Use Theorem 27.24 to prove the equivalence of these two theorems: 

Fundamental Theorem of Algebra: Every nonconstant polynomial in C[x] has a zero in C.

Nullstellensatz for C[x]: Let f₁(x), ···, f_r(x) ∈ C[x] and suppose that every α ∈ C that is a zero of all r of these polynomials is also a zero of a polynomial g(x) in C[x]. Then some power of g(x) is in the smallest ideal of C[x] that contains the r polynomials f₁(x ), ··· , f_r(x).

Data from Theorem 27.24

If F is a field, every ideal in F[x] is principal. 

Proof Let N be an ideal of F[x]. If N = {0}, then N = (0).

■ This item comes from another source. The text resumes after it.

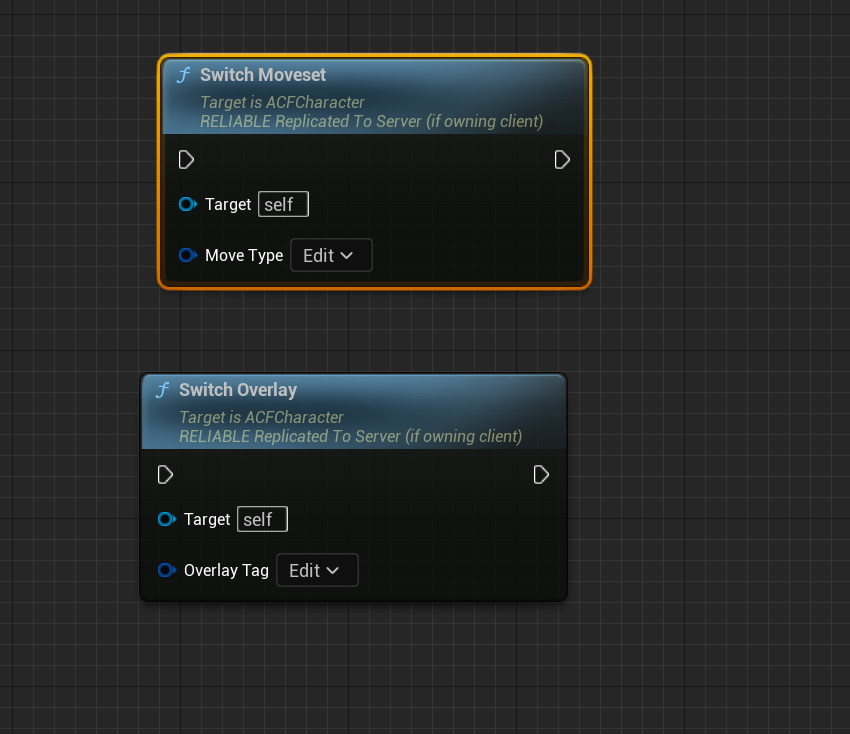The width and height of the screenshot is (850, 734).
Task: Click the Target pin on Switch Overlay
Action: [x=166, y=519]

Suppose that N ≠ {0}, and let g(x) be a nonzero element of N of minimal degree. If the degree of g(x) is 0, then g(x) ∈ F and is a unit, so N = F[x] = (1) by Theorem 27.5, so N is principal. If the degree of g(x) is ≥ 1, let f(x) be any element of N. Then by Theorem 23.1, f(x) = g(x)q(x) + r(x), where r(x) = 0 or (degree r(x)) < (degree g(x)). Now f(x) ∈ N and g(x) ∈ N imply that f (x) - g(x)q(x) = r(x) is in N by definition of an ideal. Since g(x) is a nonzero element of minimal degree in N, we must have r(x) = 0. Thus f(x) = g(x)q(x) and N = (g(x)}.